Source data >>
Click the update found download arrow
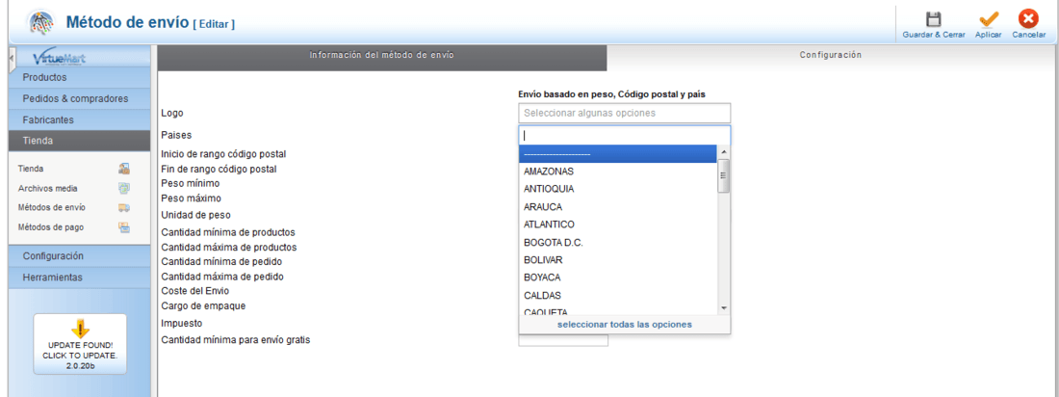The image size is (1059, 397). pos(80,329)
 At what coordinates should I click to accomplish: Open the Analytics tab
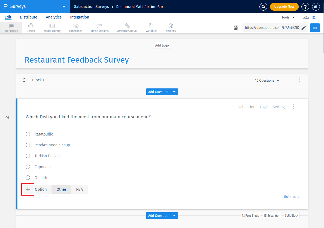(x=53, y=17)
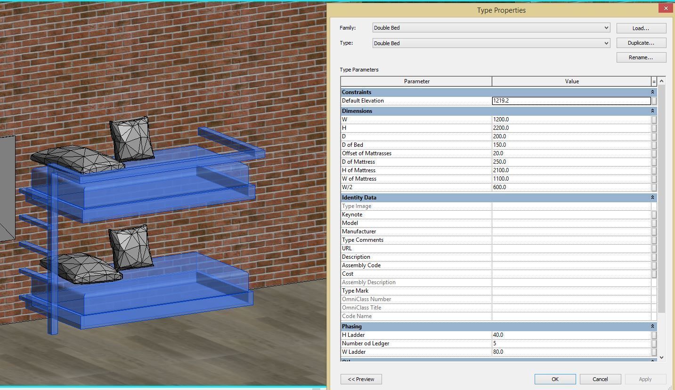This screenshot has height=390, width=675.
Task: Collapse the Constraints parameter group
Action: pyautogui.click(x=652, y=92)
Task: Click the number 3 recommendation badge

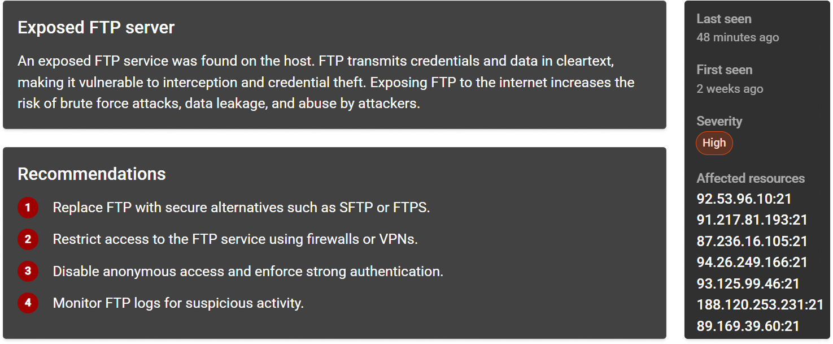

ASSIGNMENT >>
Without the pictures, retype each line of the records above exactly.

OUTPUT OF THE EXERCISE >>
Click the update found download arrow
The image size is (1059, 397). pos(80,329)
 At what coordinates should I click to accomplish: Open the Analytics tab
(x=53, y=17)
This screenshot has height=390, width=675.
Task: Collapse the Constraints parameter group
Action: pyautogui.click(x=652, y=92)
Task: Click the number 3 recommendation badge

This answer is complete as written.